### EXERCISE OBJECTIVE:
Copy the rows exactly, from the line with "Given: Open the map layers panel icon" through the end of the rows, including both ends. Leave the pictures out of your copy.

### INPUT RECORDS:

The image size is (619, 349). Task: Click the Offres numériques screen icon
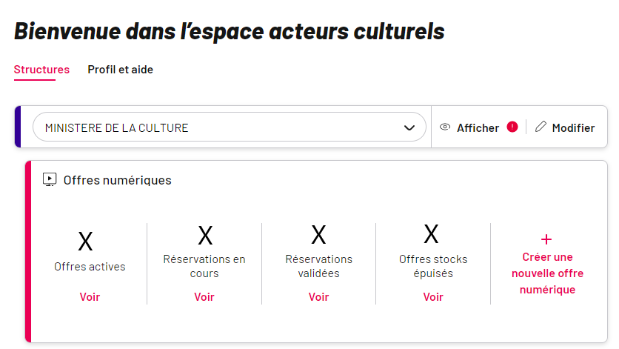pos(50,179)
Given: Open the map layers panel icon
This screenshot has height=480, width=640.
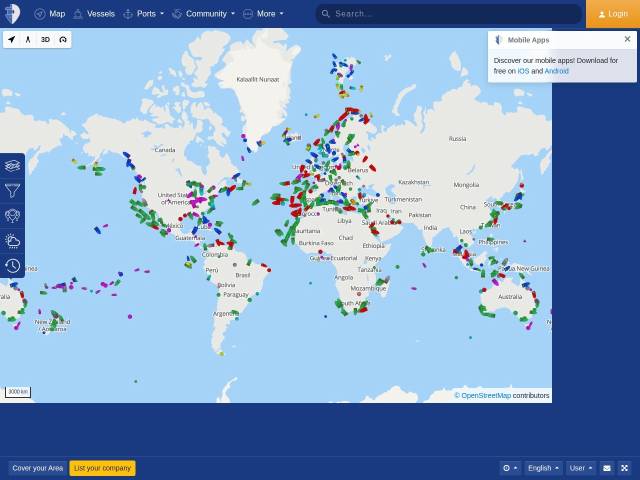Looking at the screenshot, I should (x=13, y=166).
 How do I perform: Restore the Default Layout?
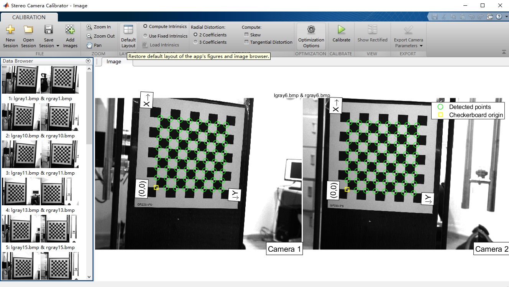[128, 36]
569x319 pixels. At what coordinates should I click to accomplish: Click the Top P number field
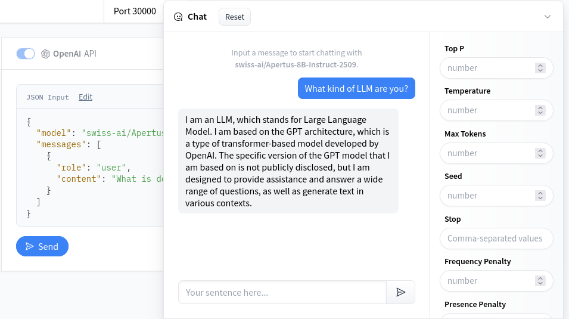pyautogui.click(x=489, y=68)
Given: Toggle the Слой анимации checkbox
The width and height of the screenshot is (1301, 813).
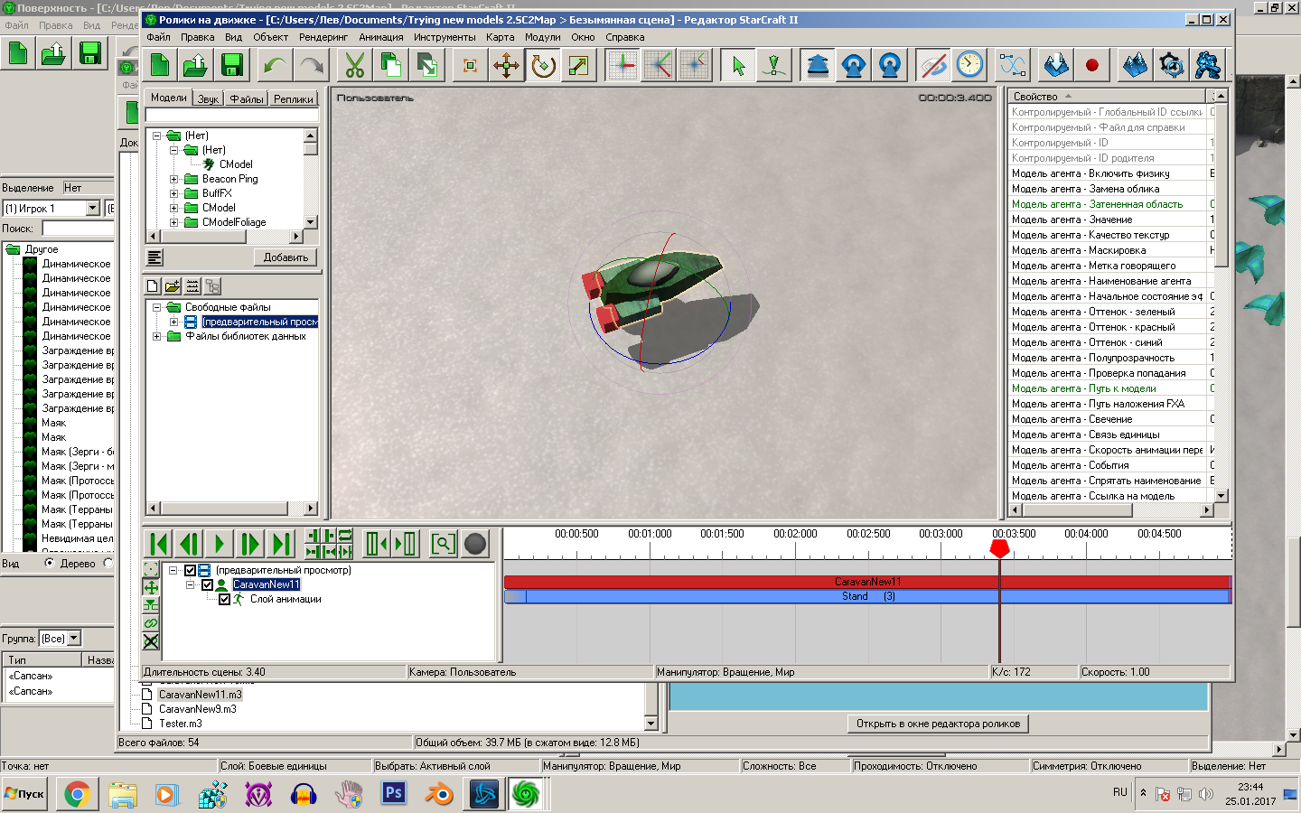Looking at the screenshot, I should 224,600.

### EXPECTED OUTPUT:
Given: Open the map layers panel icon
This screenshot has height=480, width=640.
Looking at the screenshot, I should (x=13, y=166).
 How do I perform: Restore the Default Layout?
[128, 36]
569x319 pixels. At what coordinates should I click to accomplish: Click the Top P number field
pyautogui.click(x=489, y=68)
Given: Toggle the Слой анимации checkbox
The width and height of the screenshot is (1301, 813).
Looking at the screenshot, I should 224,600.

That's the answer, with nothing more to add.